REGIONAL TIMING OF LARAMIDE DEFORMATION ONSET, INTERIOR WESTERN USA


THACKER, Jacob O.1, KELLEY, Shari2, KARLSTROM, Karl E.1, KENDALL, Jerry1 and CROW, Ryan S.3, (1)Department of Earth & Planetary Sciences, University of New Mexico, Albuquerque, NM 87131, (2)New Mexico Bureau of Geology, New Mexico Tech, Socorro, NM 87801, (3)U.S. Geological Survey, 2255 N. Gemini Drive, Flagstaff, AZ 86001

Timing datasets from many of the major Laramide foreland arches and basins are analyzed on five west-to-east transects in order to deduce deformation onset spatiotemporally. Transects are populated with new and previously published data of three types: arch thermochronology (apatite fission track and U-Th/He), basin subsidence and stratigraphic accumulation histories, and compiled literature estimates of onset for both arches and basins. This integrated method allows for detailed characterization of Laramide deformation timing based on different data types that leads to comprehensive tectonic interpretations. Onset commenced ca. 95-85 Ma in both northwest Arizona and southwest Montana, then swept east-northeastward at 30-65 km/Ma to north-central New Mexico at 75-70 Ma, north-central Colorado at 70-65 Ma, and westernmost South Dakota at 65-60 Ma. Deviations to this onset sweep include: ca. 90-80 Ma cooling signals within the Wyoming foreland; rapid cooling signals that post-date stratigraphic evidence for onset; and apparently synchronous onset at ca. 75 Ma for Colorado Plateau arches.

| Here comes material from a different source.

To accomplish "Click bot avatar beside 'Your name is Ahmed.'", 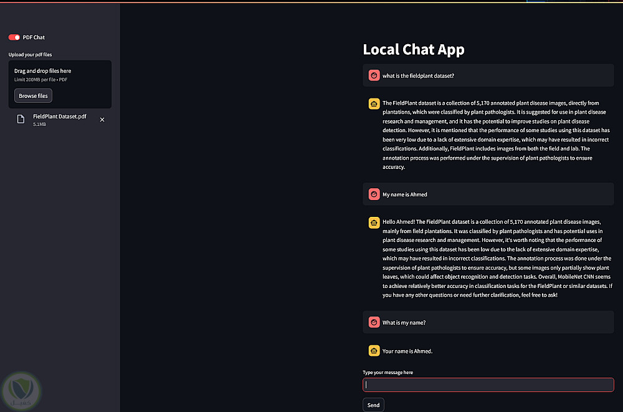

Two major implications arise from our synthesis. (1) Synchronous onset (AZ and MT) indicates that Laramide deformation was not driven solely by subduction of the postulated conjugate Shatsky Rise (CSR) oceanic plateau. Models for the CSR trajectory, subdued structural relief, and later Colorado Plateau signals may in fact suggest that it impeded deformation. (2) The rate of eastward-sweeping onset is less than or equal to half the rate of recent estimates for Farallon-North America convergence. Therefore, we suggest a model for Laramide orogenesis whereby upper crustal strain was established by compressional stress transfer from the Nevadaplano hinterland and/or plate margin end loading, and attribute time-transgressive onset to be the result of progressive foreland destabilization via slab dehydration as a portion of the Farallon slab flattened beneath North America (with or without basal traction). Such a model is reconcilable within a larger plate tectonic framework in that the mechanisms responsible for both the Sevier fold-thrust belt and Laramide basement-involved foreland arches need not be separated from one another, allowing for a holistic view of an evolving plate margin from 95-45 Ma.